RECORDS TO PROCESS: Begin

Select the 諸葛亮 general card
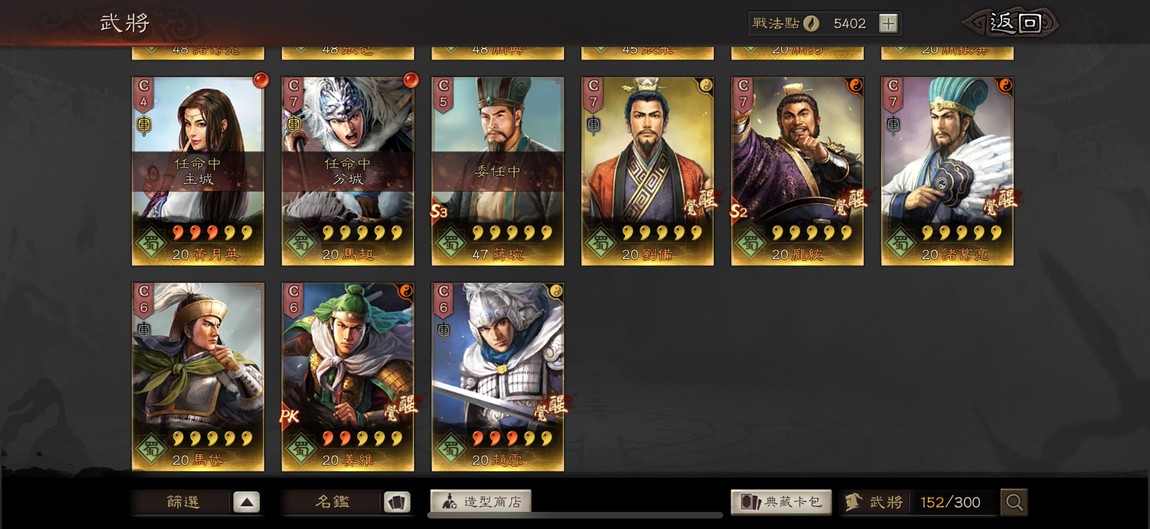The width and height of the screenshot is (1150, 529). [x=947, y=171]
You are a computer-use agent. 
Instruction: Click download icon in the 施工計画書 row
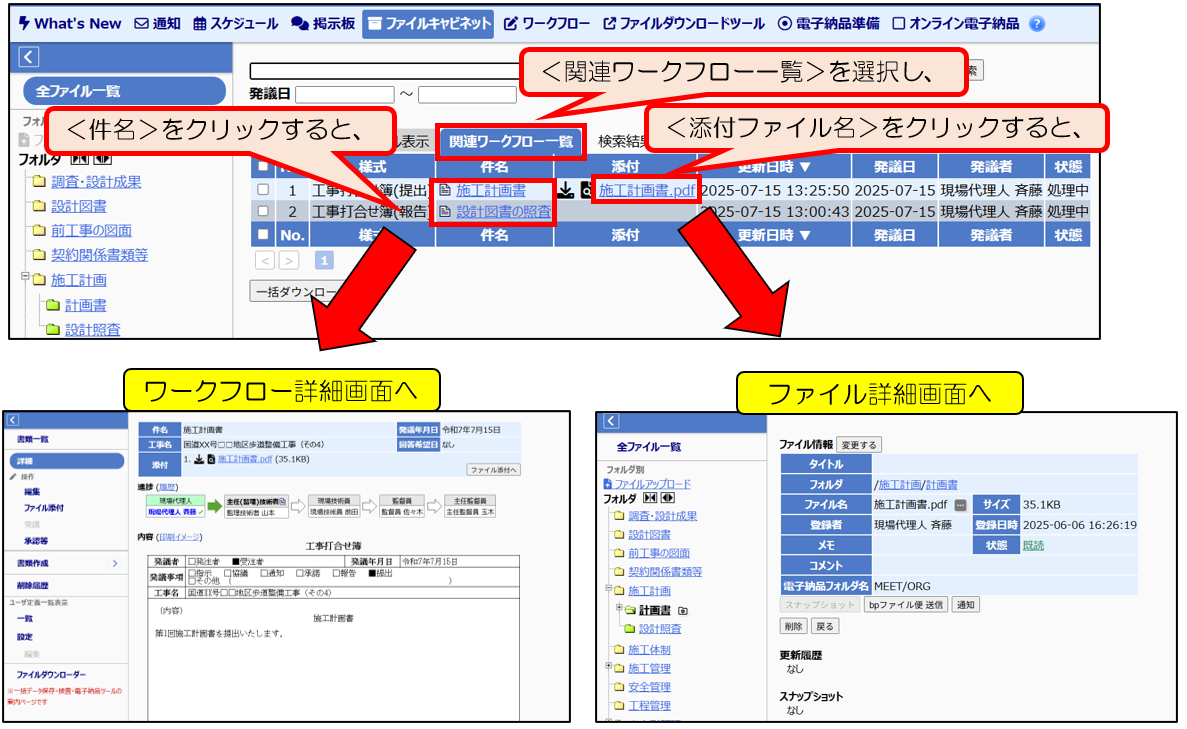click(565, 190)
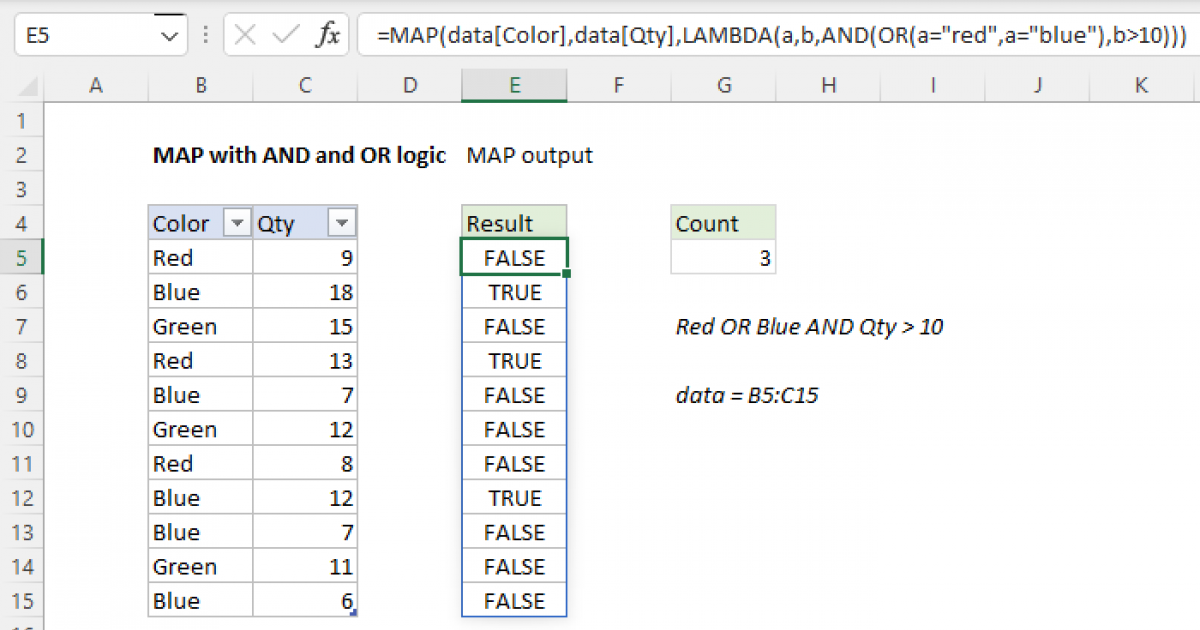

RECORDS TO PROCESS: End

Leave out all images, then reproduce the entries above exactly.

Select the 諸葛亮 general card
The width and height of the screenshot is (1150, 529). [x=947, y=171]
You are a computer-use agent. 
Instruction: Click download icon in the 施工計画書 row
click(565, 190)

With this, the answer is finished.